Die Zahl der täglichen Covid-19-Tests in der Türkei ist sehr gering. Am Anfang waren es durchschnittlich 3.000, jetzt sind es um die 7.000. Diese Testrate reicht in keiner Weise aus, um das Coronavirus zu bekämpfen. Die schnelle Verbreitung stellt den kritischsten Punkt der Seuche dar. Daher ist es wichtig, massenhaft Tests durchzuführen, die Infizierten zu ermitteln und sie zu isolieren. Nur so kann die Ausbreitung gestoppt werden. Während eigentlich die Zahl der Tests erhöht werden müsste, haben auch unsere Kollegen hier massive Probleme. Sie befinden sich in permanenten Kontakt mit Covid-19-Erkrankten und Verdachtsfällen. Aber leider werden sie kaum getestet. Nur sehr wenige Gesundheitsbedienstete konnten sich testen lassen. Erkrankte oder Mitarbeiter, die mit ihnen im Kontakt stehen, müssen eigentlich zu Hause oder an einen anderen Ort in Quarantäne untergebracht werden. Aber auch das passiert nicht.
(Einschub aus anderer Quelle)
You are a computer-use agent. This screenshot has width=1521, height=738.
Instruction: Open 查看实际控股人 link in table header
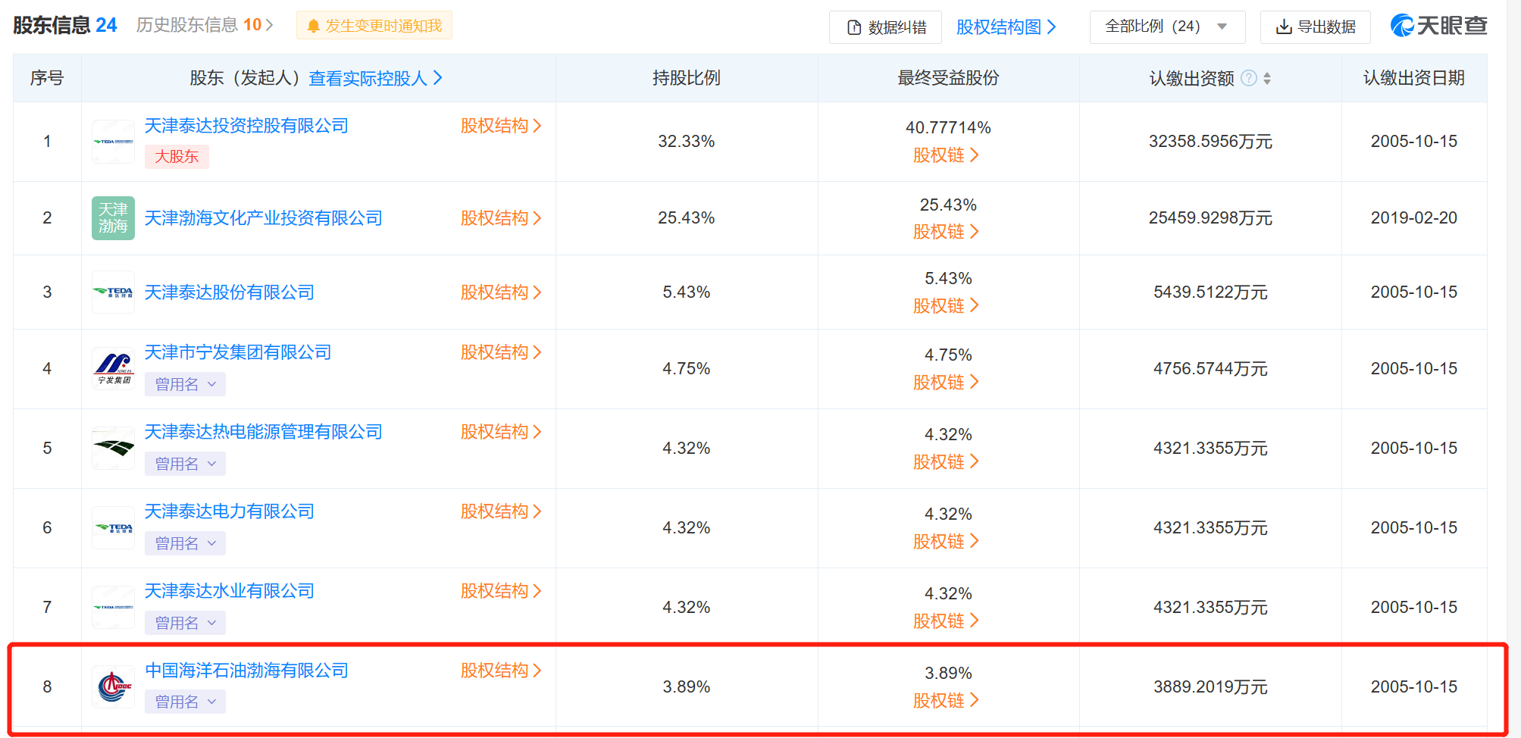375,78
Das stellt sowohl für das Krankenpersonal eine gesundheitliche Gefahr dar als auch für deren Umfeld. Das Ansteckungsrisiko steigt so sowohl für die gesamte Belegschaft als auch für Patienten an, die nicht mit dem Coronavirus infiziert sind. Deswegen müssen diese Menschen unbedingt getestet werden. Da diese Maßnahmen jedoch nur in äußerst unzureichender Weise ergriffen wurden, sind viele Mitarbeiter im Gesundheitswesen seit der Feststellung des ersten Covid-19-Falls vor etwa zweieinhalb Wochen positiv getestet worden. Einigen von ihnen geht es sehr schlecht. Auch das Gesundheitsministerium hat einige dieser Fälle inzwischen eingeräumt. Dies dokumentiert, wie wenig ausreichend die aktuellen Maßnahmen sind.
Haben die Krankenhäuser für den Fall einer Ausweitung der Pandemie ausreichende Kapazitäten?
Wir bemühen uns mit aller Kraft darum, die Seuche unter Kontrolle zu bekommen. Unsere Hauptaufgaben sind es, die Geschwindigkeit der Ausbreitung der Seuche zu verlangsamen, bei den Erkrankten irgendwie für Linderung zu sorgen und die Todesrate zu senken beziehungsweise auf null zu bringen. Dies ist der einzige Grund unserer Kritik. Wir hoffen, dass es mit der Seuche nicht so rapide weitergeht wie bisher, aber wir beobachten einen rasanten Anstieg neuer Infektionen seit dem 11. März. Diese Situation besorgt die Wissenschaft enorm. Wenn es so schnell weitergeht, werden wir demnächst nicht mehr die einzigen sein, die sagen, dass die Kapazitäten der Krankenhäuser für die schwererkrankten Corona-Patienten nicht ausreichen werden. Jede Person wird diese Tatsache feststellen können. Weder die Zahl der Betten noch die Plätze auf den Intensivstationen und auch nicht die vorhandenen Beatmungsgeräte reichen aus. Es wird zu immensen Problemen kommen.
Wie ist die Lage in den privaten Krankenhäusern?
Die Erklärung des Vorsitzenden des Verbands der privaten Krankenhäuser OHSAD, Dr. Reşat Bahat, führt die Situation eigentlich vor Augen. Ziemlich unzensiert sagte er, dass sie sich in einer ausweglosen Situation befinden. Er erklärte: „Der Staat soll uns übernehmen, die Löhne unserer Mitarbeiter während der Pandemie bezahlen und den notwendigen Bedarf decken. Er soll all unsere Krankenhäuser nutzen. Denn in diesem Zustand können wir nichts erreichen.“ Das ist ein dringender Appell und macht die Situation in den privaten Krankenhäusern deutlich. Wenn wir uns die Situation an den privaten wie auch den staatlichen Krankenhäusern und Universitätskliniken ansehen, stellen wir fest, dass es überall an Beschäftigten, Mitteln und Ausrüstung fehlt. Dass die bisherige Gesundheitspolitik nicht mit der Krise fertig wird, ist ein entscheidendes Ergebnis dieser Situation. Mit dieser Pandemie bricht die Gesundheitspolitik der Türkei zusammen.